Sir Selwyn Charles Cornelius-Wheeler CMG (15 March 1923 – 4 July 2008), known as Charles Wheeler, was a British journalist and broadcaster. Having joined the BBC in 1947, he became the corporation's longest serving foreign correspondent, serving in the role until his death. Wheeler also had spells as presenter of several BBC current affairs television programmes including Newsnight and Panorama.

Wheeler was born in Bremen, Germany, in 1923, where his father was working for the British Council. The family later moved to Hamburg, where his father was employed by a shipping company. Educated at the Cranbrook School in Kent, his first job was as an errand boy at the Daily Sketch newspaper at the age of 17. He enlisted in the Royal Marines in 1941, rising to the rank of captain.

As part of 30 Assault Unit, a secret naval intelligence unit assembled by Ian Fleming, he participated in the Normandy landings as second-in-command to Patrick Dalzel-Job.

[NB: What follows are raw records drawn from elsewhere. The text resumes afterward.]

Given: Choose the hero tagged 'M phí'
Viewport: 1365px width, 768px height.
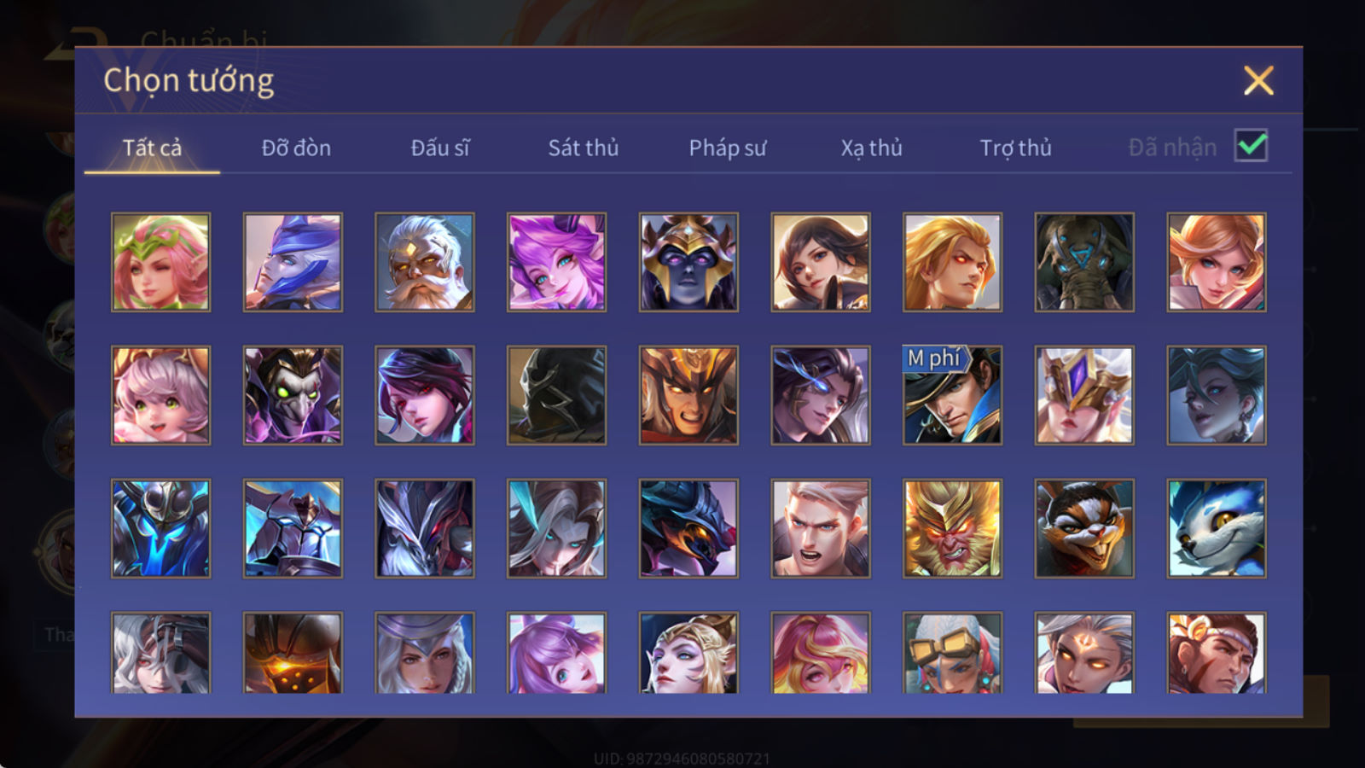Looking at the screenshot, I should [952, 395].
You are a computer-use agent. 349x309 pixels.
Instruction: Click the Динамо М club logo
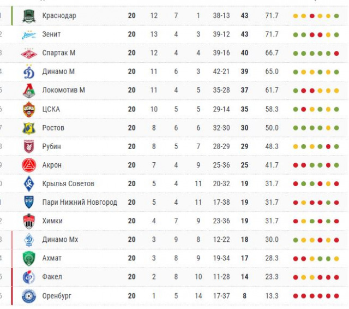tap(29, 72)
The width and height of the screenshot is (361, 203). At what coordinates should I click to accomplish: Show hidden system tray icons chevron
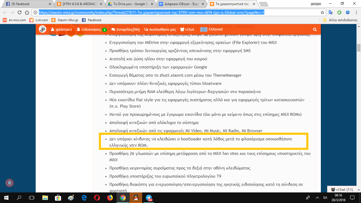pyautogui.click(x=316, y=198)
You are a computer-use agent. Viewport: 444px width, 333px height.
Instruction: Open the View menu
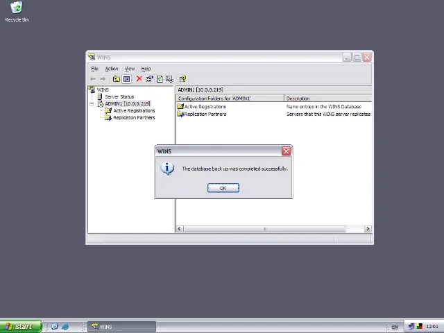130,69
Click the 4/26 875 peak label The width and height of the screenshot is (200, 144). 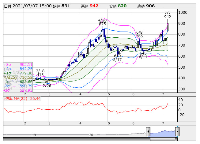click(102, 21)
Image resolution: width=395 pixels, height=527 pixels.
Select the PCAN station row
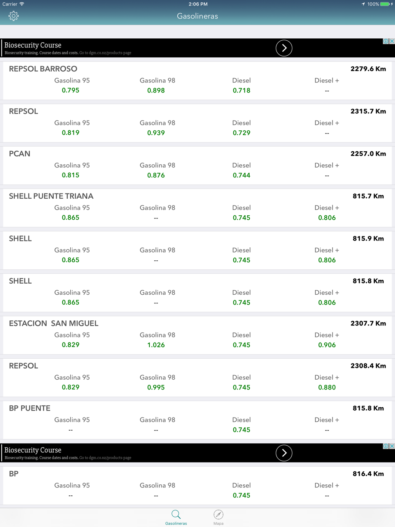click(x=198, y=165)

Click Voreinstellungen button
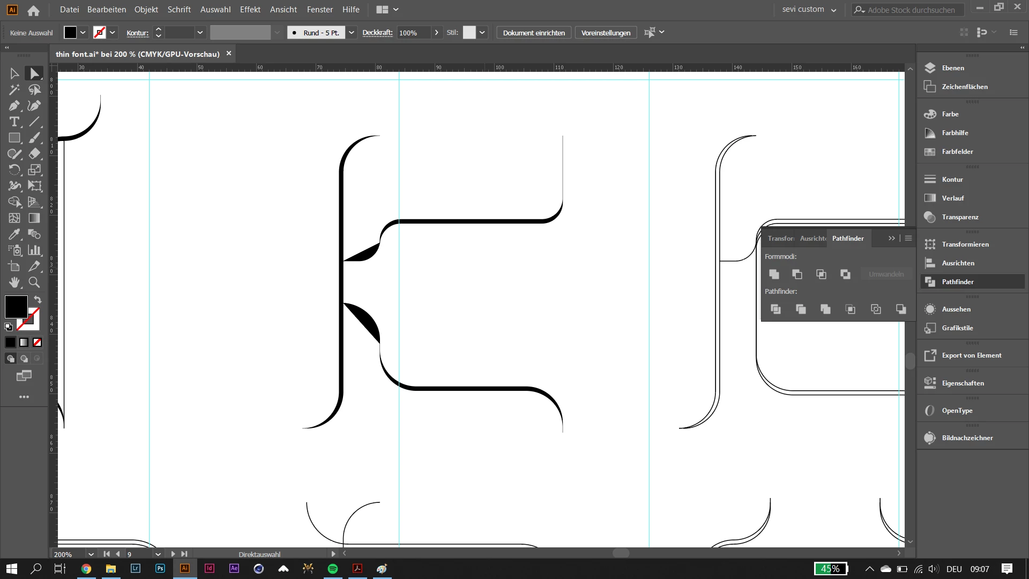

After leaving the Royal Marines in 1947, Wheeler joined the BBC, initially as a sub-editor at the Latin American division of the World Service. Wheeler's long career as a foreign correspondent began with a three-year posting to Berlin in 1950, partly thanks to his fluency in German. He subsequently returned to the UK, becoming a producer on the fledgling current affairs series Panorama in 1956. As part of Panorama's team, he travelled to Hungary to cover what would become known as the Hungarian Uprising. Taking Panorama's camera into the country, despite being told not to, he filmed the jubilant Hungarian reaction to the rebellion. Just hours after Wheeler returned to Britain, Russia re-entered Hungary and crushed the revolt. Having declined an offer to become the programme's editor, he was later assigned to New Delhi (where he reported extensively on the 1959 Tibetan uprising) and Washington, D.C., where he covered the American Civil Rights Movement and the Watergate scandal between 1965 and 1973. In the later years of his television career he was the American correspondent of Newsnight. He returned to Berlin when the Wall was built and remained there for several years with his Indian-born wife.